Transcribe all the entries that follow, leaving nothing out.

+--

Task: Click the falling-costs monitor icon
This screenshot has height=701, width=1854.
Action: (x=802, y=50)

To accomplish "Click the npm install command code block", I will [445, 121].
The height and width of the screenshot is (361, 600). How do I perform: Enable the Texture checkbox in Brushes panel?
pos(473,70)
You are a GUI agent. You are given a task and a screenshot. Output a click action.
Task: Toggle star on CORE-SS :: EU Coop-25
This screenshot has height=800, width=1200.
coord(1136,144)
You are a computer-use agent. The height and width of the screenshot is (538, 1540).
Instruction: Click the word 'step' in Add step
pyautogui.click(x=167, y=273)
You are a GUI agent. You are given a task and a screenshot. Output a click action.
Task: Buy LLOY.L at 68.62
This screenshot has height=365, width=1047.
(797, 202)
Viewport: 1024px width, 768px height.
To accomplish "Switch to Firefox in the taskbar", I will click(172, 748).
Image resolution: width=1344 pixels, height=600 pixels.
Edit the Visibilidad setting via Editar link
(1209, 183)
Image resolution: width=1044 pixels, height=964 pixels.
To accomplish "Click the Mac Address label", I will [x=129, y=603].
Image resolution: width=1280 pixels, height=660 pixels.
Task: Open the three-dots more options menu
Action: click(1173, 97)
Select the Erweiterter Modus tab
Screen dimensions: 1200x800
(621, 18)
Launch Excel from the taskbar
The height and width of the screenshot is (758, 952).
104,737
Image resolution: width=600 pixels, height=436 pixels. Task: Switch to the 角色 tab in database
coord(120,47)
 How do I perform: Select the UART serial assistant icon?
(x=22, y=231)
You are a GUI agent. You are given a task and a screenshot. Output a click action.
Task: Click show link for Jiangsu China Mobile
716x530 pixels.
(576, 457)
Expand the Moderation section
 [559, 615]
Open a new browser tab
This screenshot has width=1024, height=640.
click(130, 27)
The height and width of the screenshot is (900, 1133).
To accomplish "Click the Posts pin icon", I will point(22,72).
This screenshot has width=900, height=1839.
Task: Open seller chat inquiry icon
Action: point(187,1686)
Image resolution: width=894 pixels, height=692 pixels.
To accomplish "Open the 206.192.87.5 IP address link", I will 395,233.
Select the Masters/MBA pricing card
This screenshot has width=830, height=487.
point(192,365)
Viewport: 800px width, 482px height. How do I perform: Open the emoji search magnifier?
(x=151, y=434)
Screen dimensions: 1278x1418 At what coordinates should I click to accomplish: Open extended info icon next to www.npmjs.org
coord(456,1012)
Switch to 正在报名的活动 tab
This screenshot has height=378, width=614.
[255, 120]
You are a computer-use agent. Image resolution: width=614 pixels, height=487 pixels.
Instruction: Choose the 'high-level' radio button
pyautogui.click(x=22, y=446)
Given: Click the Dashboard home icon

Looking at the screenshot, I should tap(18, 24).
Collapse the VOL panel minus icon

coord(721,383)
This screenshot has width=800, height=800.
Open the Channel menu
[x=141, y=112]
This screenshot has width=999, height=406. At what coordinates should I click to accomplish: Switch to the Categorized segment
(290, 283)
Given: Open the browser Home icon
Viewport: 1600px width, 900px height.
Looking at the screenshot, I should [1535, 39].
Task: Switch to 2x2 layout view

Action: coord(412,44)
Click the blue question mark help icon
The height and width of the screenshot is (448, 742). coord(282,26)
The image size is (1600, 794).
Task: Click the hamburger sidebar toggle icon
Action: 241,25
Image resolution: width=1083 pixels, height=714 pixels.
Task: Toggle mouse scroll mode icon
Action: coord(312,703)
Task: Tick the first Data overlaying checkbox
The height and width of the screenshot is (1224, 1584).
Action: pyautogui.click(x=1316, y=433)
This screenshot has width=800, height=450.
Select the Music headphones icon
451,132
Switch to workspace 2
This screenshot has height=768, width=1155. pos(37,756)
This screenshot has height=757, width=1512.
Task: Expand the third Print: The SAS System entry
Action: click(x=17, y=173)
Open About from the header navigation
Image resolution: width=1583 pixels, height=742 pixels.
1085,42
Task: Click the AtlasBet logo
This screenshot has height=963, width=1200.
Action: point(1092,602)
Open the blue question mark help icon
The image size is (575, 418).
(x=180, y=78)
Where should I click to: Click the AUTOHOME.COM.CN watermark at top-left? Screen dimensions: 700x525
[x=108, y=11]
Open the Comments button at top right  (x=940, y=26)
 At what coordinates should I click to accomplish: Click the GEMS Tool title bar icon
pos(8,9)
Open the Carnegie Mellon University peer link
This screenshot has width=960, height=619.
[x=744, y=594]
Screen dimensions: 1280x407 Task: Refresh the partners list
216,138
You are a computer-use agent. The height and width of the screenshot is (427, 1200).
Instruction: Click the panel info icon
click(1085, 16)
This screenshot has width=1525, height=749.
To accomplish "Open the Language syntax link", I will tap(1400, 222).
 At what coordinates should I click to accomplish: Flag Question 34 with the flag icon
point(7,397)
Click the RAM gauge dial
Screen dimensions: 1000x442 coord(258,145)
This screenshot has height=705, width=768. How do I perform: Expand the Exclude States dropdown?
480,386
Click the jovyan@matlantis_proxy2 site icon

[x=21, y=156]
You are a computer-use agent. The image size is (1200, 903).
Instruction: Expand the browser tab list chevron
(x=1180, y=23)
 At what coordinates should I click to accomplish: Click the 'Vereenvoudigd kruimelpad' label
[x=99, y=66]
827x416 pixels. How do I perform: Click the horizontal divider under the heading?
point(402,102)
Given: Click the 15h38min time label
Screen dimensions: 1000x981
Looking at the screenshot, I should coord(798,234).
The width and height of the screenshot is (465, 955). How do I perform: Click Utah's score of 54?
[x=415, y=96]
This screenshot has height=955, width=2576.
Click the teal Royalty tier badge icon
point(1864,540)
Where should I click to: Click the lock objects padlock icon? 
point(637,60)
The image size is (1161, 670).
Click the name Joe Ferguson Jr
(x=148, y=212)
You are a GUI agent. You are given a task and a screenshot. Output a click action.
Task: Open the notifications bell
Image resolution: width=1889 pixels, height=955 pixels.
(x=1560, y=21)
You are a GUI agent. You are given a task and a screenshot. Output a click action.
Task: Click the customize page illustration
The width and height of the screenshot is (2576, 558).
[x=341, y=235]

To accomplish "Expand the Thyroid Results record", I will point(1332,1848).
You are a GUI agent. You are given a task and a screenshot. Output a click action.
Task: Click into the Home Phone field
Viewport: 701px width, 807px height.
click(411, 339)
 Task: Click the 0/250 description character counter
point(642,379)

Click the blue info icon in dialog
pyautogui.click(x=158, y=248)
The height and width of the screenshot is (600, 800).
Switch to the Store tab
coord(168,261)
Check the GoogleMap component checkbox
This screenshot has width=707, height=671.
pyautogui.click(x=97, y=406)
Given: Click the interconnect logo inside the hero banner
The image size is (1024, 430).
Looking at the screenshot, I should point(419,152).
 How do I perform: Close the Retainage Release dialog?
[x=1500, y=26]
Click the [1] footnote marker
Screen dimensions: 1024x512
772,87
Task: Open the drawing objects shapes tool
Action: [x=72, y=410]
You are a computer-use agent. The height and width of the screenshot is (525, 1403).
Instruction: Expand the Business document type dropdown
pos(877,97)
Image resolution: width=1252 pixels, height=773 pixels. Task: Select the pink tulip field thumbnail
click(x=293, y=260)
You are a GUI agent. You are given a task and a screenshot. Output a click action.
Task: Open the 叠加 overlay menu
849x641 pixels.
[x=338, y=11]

+--

* ANSWER TO THIS TASK
Task: Click the falling-costs monitor icon
This screenshot has height=701, width=1854.
Action: (x=802, y=50)

To accomplish "Click the npm install command code block", I will [445, 121].
The height and width of the screenshot is (361, 600). How do I perform: Enable the Texture checkbox in Brushes panel?
pos(473,70)
You are a GUI agent. You are given a task and a screenshot. Output a click action.
Task: Toggle star on CORE-SS :: EU Coop-25
This screenshot has height=800, width=1200.
coord(1136,144)
You are a computer-use agent. The height and width of the screenshot is (538, 1540).
Instruction: Click the word 'step' in Add step
pyautogui.click(x=167, y=273)
You are a GUI agent. You are given a task and a screenshot. Output a click action.
Task: Buy LLOY.L at 68.62
This screenshot has height=365, width=1047.
(797, 202)
Viewport: 1024px width, 768px height.
To accomplish "Switch to Firefox in the taskbar", I will click(172, 748).
Image resolution: width=1344 pixels, height=600 pixels.
Edit the Visibilidad setting via Editar link
(1209, 183)
Image resolution: width=1044 pixels, height=964 pixels.
To accomplish "Click the Mac Address label", I will [x=129, y=603].
Image resolution: width=1280 pixels, height=660 pixels.
Task: Open the three-dots more options menu
Action: click(1173, 97)
Select the Erweiterter Modus tab
Screen dimensions: 1200x800
(621, 18)
Launch Excel from the taskbar
The height and width of the screenshot is (758, 952).
104,737
Image resolution: width=600 pixels, height=436 pixels. Task: Switch to the 角色 tab in database
coord(120,47)
 How do I perform: Select the UART serial assistant icon?
(x=22, y=231)
You are a GUI agent. You are given a task and a screenshot. Output a click action.
Task: Click show link for Jiangsu China Mobile
716x530 pixels.
(576, 457)
Expand the Moderation section
 [559, 615]
Open a new browser tab
This screenshot has width=1024, height=640.
click(130, 27)
The height and width of the screenshot is (900, 1133).
To accomplish "Click the Posts pin icon", I will point(22,72).
This screenshot has width=900, height=1839.
Task: Open seller chat inquiry icon
Action: point(187,1686)
Image resolution: width=894 pixels, height=692 pixels.
To accomplish "Open the 206.192.87.5 IP address link", I will 395,233.
Select the Masters/MBA pricing card
This screenshot has width=830, height=487.
point(192,365)
Viewport: 800px width, 482px height. How do I perform: Open the emoji search magnifier?
(x=151, y=434)
Screen dimensions: 1278x1418 At what coordinates should I click to accomplish: Open extended info icon next to www.npmjs.org
coord(456,1012)
Switch to 正在报名的活动 tab
This screenshot has height=378, width=614.
[255, 120]
You are a computer-use agent. Image resolution: width=614 pixels, height=487 pixels.
Instruction: Choose the 'high-level' radio button
pyautogui.click(x=22, y=446)
Given: Click the Dashboard home icon

Looking at the screenshot, I should tap(18, 24).
Collapse the VOL panel minus icon

coord(721,383)
This screenshot has width=800, height=800.
Open the Channel menu
[x=141, y=112]
This screenshot has width=999, height=406. At what coordinates should I click to accomplish: Switch to the Categorized segment
(290, 283)
Given: Open the browser Home icon
Viewport: 1600px width, 900px height.
Looking at the screenshot, I should [1535, 39].
Task: Switch to 2x2 layout view

Action: coord(412,44)
Click the blue question mark help icon
The height and width of the screenshot is (448, 742). coord(282,26)
The image size is (1600, 794).
Task: Click the hamburger sidebar toggle icon
Action: 241,25
Image resolution: width=1083 pixels, height=714 pixels.
Task: Toggle mouse scroll mode icon
Action: coord(312,703)
Task: Tick the first Data overlaying checkbox
The height and width of the screenshot is (1224, 1584).
Action: pyautogui.click(x=1316, y=433)
This screenshot has width=800, height=450.
Select the Music headphones icon
451,132
Switch to workspace 2
This screenshot has height=768, width=1155. pos(37,756)
This screenshot has height=757, width=1512.
Task: Expand the third Print: The SAS System entry
Action: click(x=17, y=173)
Open About from the header navigation
Image resolution: width=1583 pixels, height=742 pixels.
1085,42
Task: Click the AtlasBet logo
This screenshot has height=963, width=1200.
Action: point(1092,602)
Open the blue question mark help icon
The image size is (575, 418).
(x=180, y=78)
Where should I click to: Click the AUTOHOME.COM.CN watermark at top-left? Screen dimensions: 700x525
[x=108, y=11]
Open the Comments button at top right  (x=940, y=26)
 At what coordinates should I click to accomplish: Click the GEMS Tool title bar icon
pos(8,9)
Open the Carnegie Mellon University peer link
This screenshot has width=960, height=619.
[x=744, y=594]
Screen dimensions: 1280x407 Task: Refresh the partners list
216,138
You are a computer-use agent. The height and width of the screenshot is (427, 1200).
Instruction: Click the panel info icon
click(1085, 16)
This screenshot has width=1525, height=749.
To accomplish "Open the Language syntax link", I will tap(1400, 222).
 At what coordinates should I click to accomplish: Flag Question 34 with the flag icon
point(7,397)
Click the RAM gauge dial
Screen dimensions: 1000x442 coord(258,145)
This screenshot has height=705, width=768. How do I perform: Expand the Exclude States dropdown?
480,386
Click the jovyan@matlantis_proxy2 site icon

[x=21, y=156]
You are a computer-use agent. The image size is (1200, 903).
Instruction: Expand the browser tab list chevron
(x=1180, y=23)
 At what coordinates should I click to accomplish: Click the 'Vereenvoudigd kruimelpad' label
[x=99, y=66]
827x416 pixels. How do I perform: Click the horizontal divider under the heading?
point(402,102)
Given: Click the 15h38min time label
Screen dimensions: 1000x981
Looking at the screenshot, I should coord(798,234).
The width and height of the screenshot is (465, 955). How do I perform: Click Utah's score of 54?
[x=415, y=96]
This screenshot has height=955, width=2576.
Click the teal Royalty tier badge icon
point(1864,540)
Where should I click to: Click the lock objects padlock icon? 
point(637,60)
The image size is (1161, 670).
Click the name Joe Ferguson Jr
(x=148, y=212)
You are a GUI agent. You are given a task and a screenshot. Output a click action.
Task: Open the notifications bell
Image resolution: width=1889 pixels, height=955 pixels.
(x=1560, y=21)
You are a GUI agent. You are given a task and a screenshot. Output a click action.
Task: Click the customize page illustration
The width and height of the screenshot is (2576, 558).
[x=341, y=235]

To accomplish "Expand the Thyroid Results record", I will point(1332,1848).
You are a GUI agent. You are given a task and a screenshot. Output a click action.
Task: Click into the Home Phone field
Viewport: 701px width, 807px height.
click(411, 339)
 Task: Click the 0/250 description character counter
point(642,379)

Click the blue info icon in dialog
pyautogui.click(x=158, y=248)
The height and width of the screenshot is (600, 800).
Switch to the Store tab
coord(168,261)
Check the GoogleMap component checkbox
This screenshot has width=707, height=671.
pyautogui.click(x=97, y=406)
Given: Click the interconnect logo inside the hero banner
The image size is (1024, 430).
Looking at the screenshot, I should point(419,152).
 How do I perform: Close the Retainage Release dialog?
[x=1500, y=26]
Click the [1] footnote marker
Screen dimensions: 1024x512
772,87
Task: Open the drawing objects shapes tool
Action: [x=72, y=410]
You are a computer-use agent. The height and width of the screenshot is (525, 1403).
Instruction: Expand the Business document type dropdown
pos(877,97)
Image resolution: width=1252 pixels, height=773 pixels. Task: Select the pink tulip field thumbnail
click(x=293, y=260)
You are a GUI agent. You are given a task and a screenshot. Output a click action.
Task: Open the 叠加 overlay menu
849x641 pixels.
[x=338, y=11]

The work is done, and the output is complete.